━━━━━ Source excerpt ━━━━━

Imperatives for the Decades 1995 to 2015

Planetary and Lunar Exploration

2

Scientific Goals and Recommendations

GOALS OF PLANETARY EXPLORATION

The scientific goals motivating planetary exploration are:

  • To understand the origin of the solar system.
  • To understand the evolution and present states of the planets, including Earth.
  • To learn what conditions lead to the origin of life, and how life modifies its environment.
  • To learn how physical laws work in large systems.

To understand the origin of the solar system. Research aimed at understanding the origin of the solar system focuses on those objects thought to retain clues about the primordial conditions and processes that contributed to the system's formation. Although critical information is obtained from measurements made of the evolved planets, the most detailed clues come from investigations of those small primitive objects that have changed little since the time of formation in the protoplanetary nebula: comets, asteroids, and certain meteorites.

The cold, volatile-rich matter of comets is thought to contain the most faithfully preserved samples of condensed protoplanetary material remaining in the solar system. The asteroids form an ordered assemblage of protoplanetary fragments, which seem to remain near the original locations of their formation. The compositional and structural variations of objects in the asteroid belt are thought to reflect the radial variation of conditions in the protoplanetary nebula. Ongoing laboratory analyses of meteorites, which are fragments of asteroids and comets, already show the importance of the information that these objects can provide. Detailed study of comets and asteroids is expected to result in fundamental advances in our understanding of the solar system's formation.

━━━━━ Provided data ━━━━━

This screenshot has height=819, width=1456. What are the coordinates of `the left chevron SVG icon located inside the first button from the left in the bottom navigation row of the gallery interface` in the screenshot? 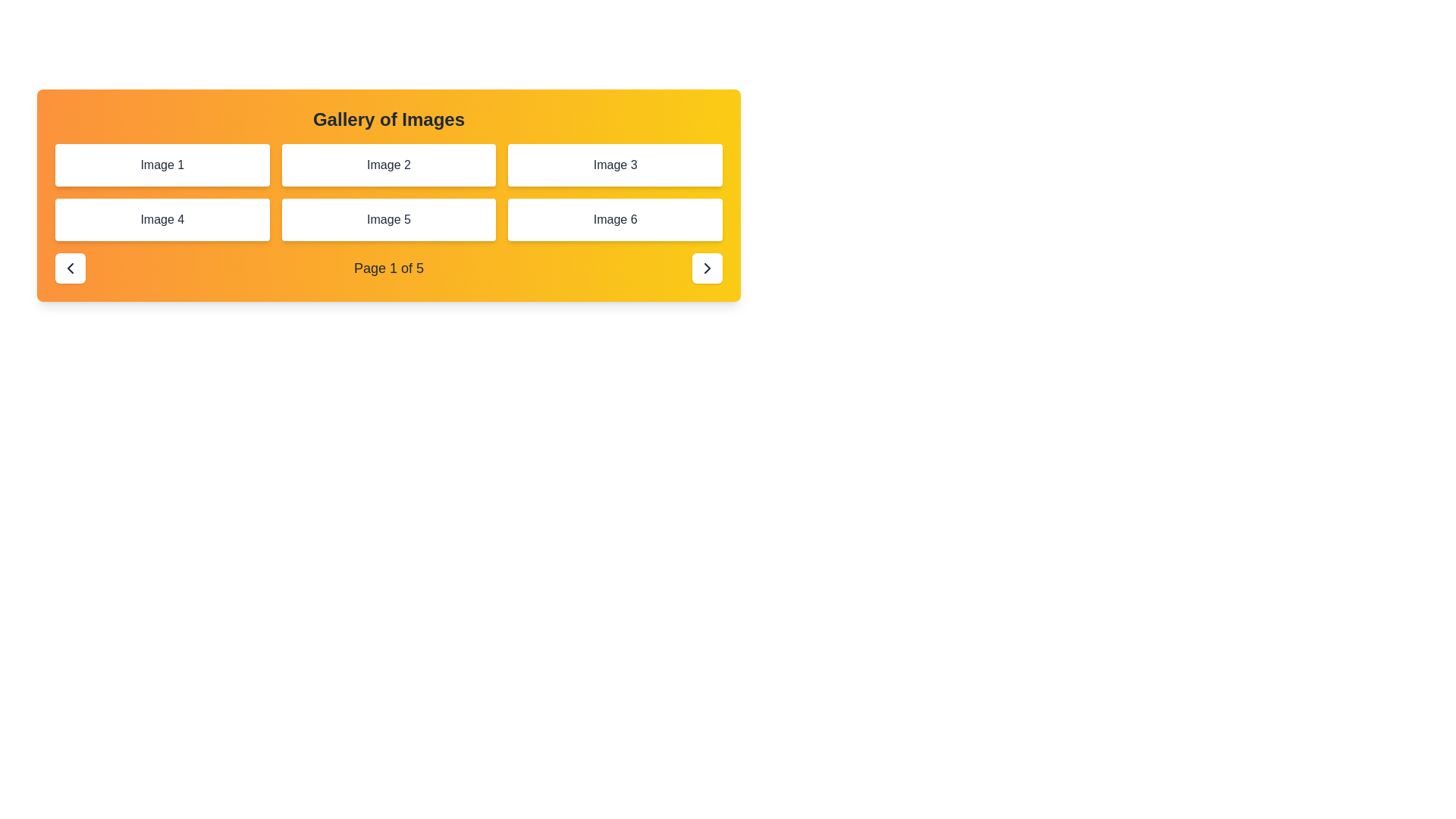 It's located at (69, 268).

━━━━━

Reproduce verbatim the part of the planetary exploration text between "GOALS OF PLANETARY" and "in large systems.", inclusive.

Right answer
GOALS OF PLANETARY EXPLORATION

The scientific goals motivating planetary exploration are:

  • To understand the origin of the solar system.
  • To understand the evolution and present states of the planets, including Earth.
  • To learn what conditions lead to the origin of life, and how life modifies its environment.
  • To learn how physical laws work in large systems.